Collection entries
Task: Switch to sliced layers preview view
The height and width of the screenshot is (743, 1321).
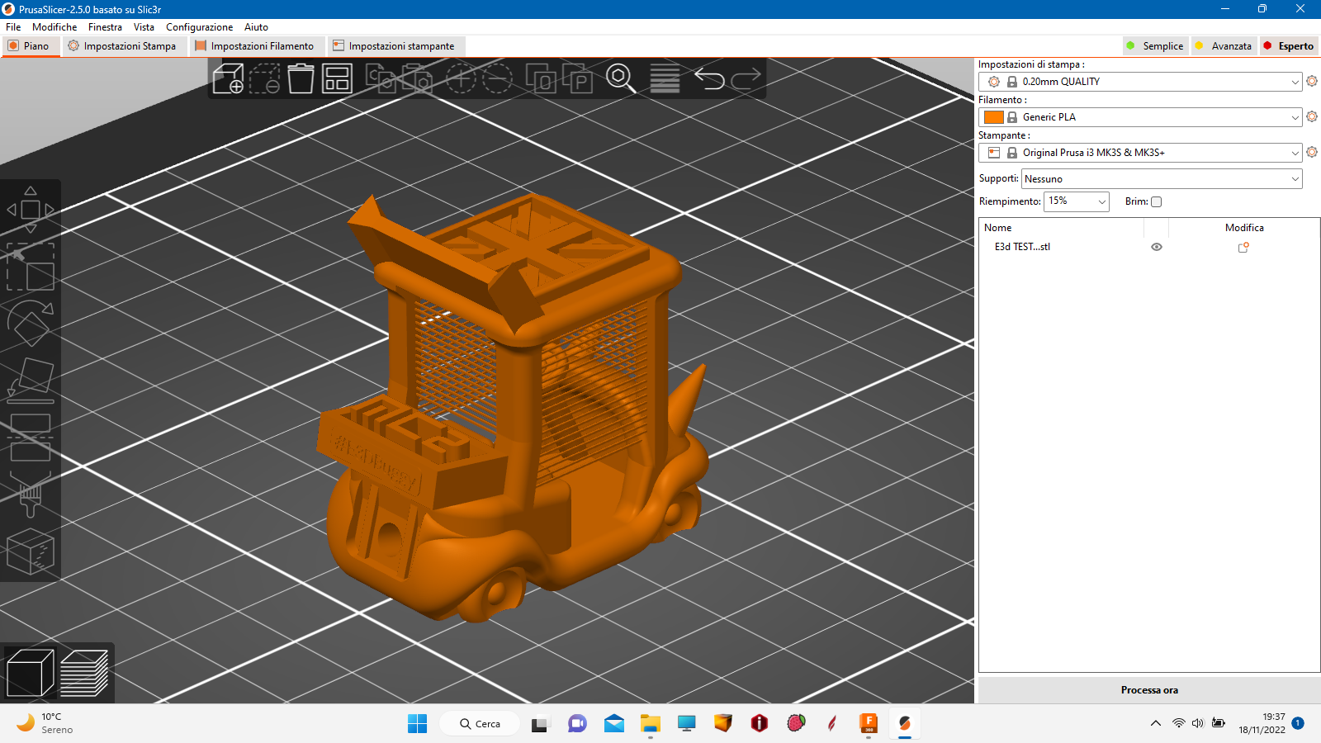Action: (x=84, y=673)
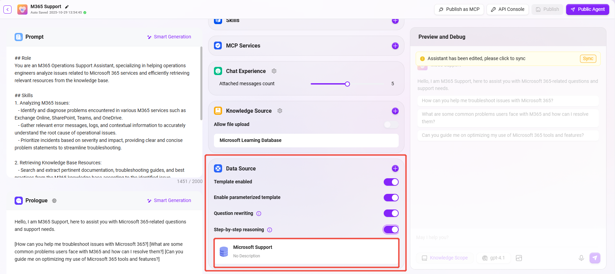615x274 pixels.
Task: Click the microphone icon in chat
Action: 581,258
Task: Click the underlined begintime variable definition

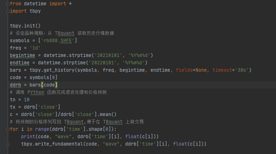Action: point(23,56)
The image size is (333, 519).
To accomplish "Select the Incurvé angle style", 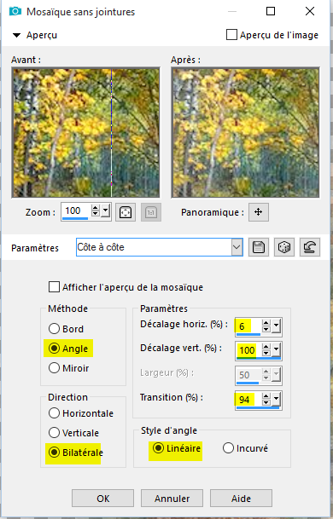I will [x=228, y=448].
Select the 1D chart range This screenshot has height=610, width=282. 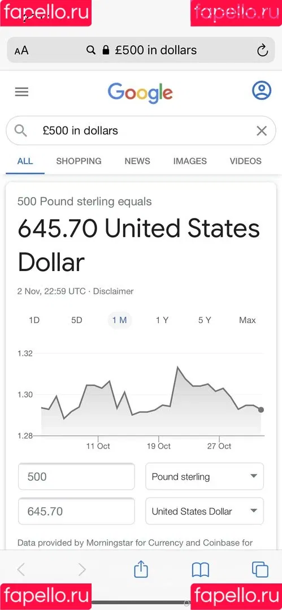34,320
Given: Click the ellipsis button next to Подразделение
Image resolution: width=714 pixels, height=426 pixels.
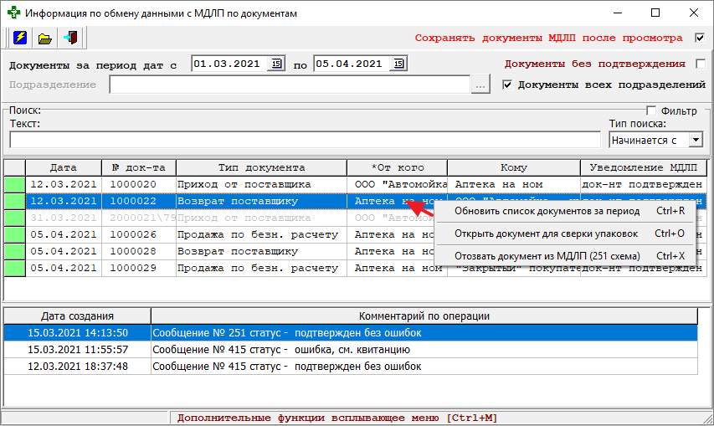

• Task
Beginning with the line holding "Given: Click the", copy each line exactly through the end of the records above, and leave every picture out.

• Result of the task
Given: Click the ellipsis button next to Подразделение
Image resolution: width=714 pixels, height=426 pixels.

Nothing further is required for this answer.